A Supreme Court ruling which today upheld a decision finding the Metropolitan Police failed in its investigations into black cab rapist John Worboys will have far-reaching consequences. Worboys was eventually convicted and jailed in 2009.
Two women however, who reported being assaulted by him in 2003 and 2007, took legal action against the force, alleging it had failed to fully investigate their cases.
In 2014, a judge ruled the force had failed the women and ordered it to pay them more than £40,000 in damages for a breach of their human rights. Until then, police had not been able to be found failing to identify and apprehend an unknown suspect.
The police appealed, arguing its duty had been fulfilled simply by having practices and procedures to investigate in place.
Today, judges in the Supreme Court have upheld the original ruling. It is a decision which could see more forces now face human rights actions for failures to fully investigate allegations of serious violent crime.
Given our work at Hudgell Solicitors, in which we represent victims of repeated and serial offenders, today’s ruling is of significant interest. We are currently representing the families of the four murder victims of the serial killer Stephen Port.
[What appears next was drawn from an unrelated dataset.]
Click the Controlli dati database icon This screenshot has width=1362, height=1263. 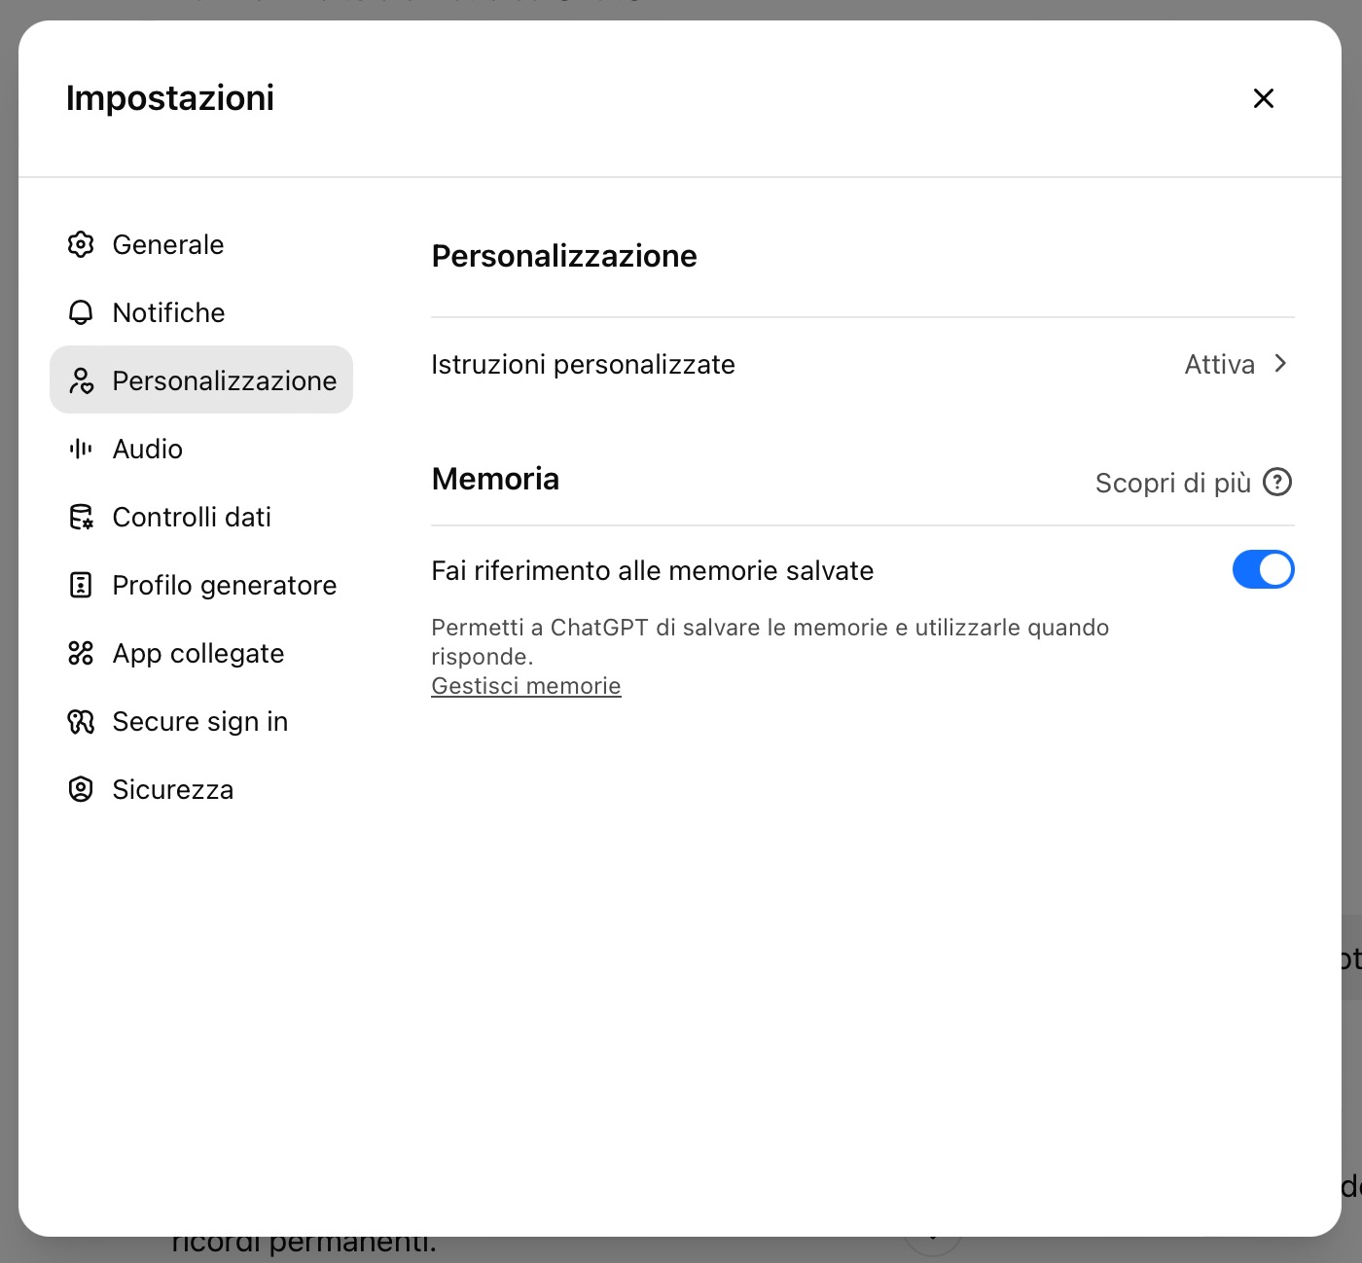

This is a significant decision for the families of Anthony, Gabriel, Daniel and Jack – for whom we have begun civil claims against the Metropolitan Police Service (MPS) on their behalf.
These include a claim under Article 3 of the European Convention on Human Rights relating to inhumane and degrading treatment. Therefore, I would expect today’s judgment to have a positive bearing on our case. This could also strengthen any claims by survivors assaulted by Port.
Port was initially questioned by officers following the death of Anthony Walgate in June 2014, yet went on to kill three more times in strikingly similar circumstances before being caught. Gabriel Kovari and Daniel Whitworth were killed within three months of Anthony, and Jack Taylor was murdered by Port a year later.
Quite rightly, the case is subject to an ongoing Independent Office for Police Conduct (IOPC) investigation, the findings of which are still to be published,
Today’s ruling will have a significant impact for a number of reasons. Firstly, it will mean forces which fail to fully investigate allegations of violent crime could now also find themselves facing similar civil claims for a breach of human rights. Secondly, and more importantly, it will put new pressure on forces to be more thorough when dealing with each and every such allegation of serious violent crime.
The cases of both Worboys and Port have demonstrated this need, as by the time patterns of allegations were identified and investigated, more people had become victims, more people had been left at risk.
In all such cases serious questions must be asked as to whether everything was done to catch offenders as soon as possible, and whether some victims were let down by failures in investigations – whether that be due to procedures or individuals.
If that is the case – as was ruled today with regards Worboys – it is only right that police forces be held to account too.
Whilst this is a very bad day for the Metropolitan Police Service, as there is likely to be many more claims from victims of violent crime, it is a positive day for victims in their fight for justice.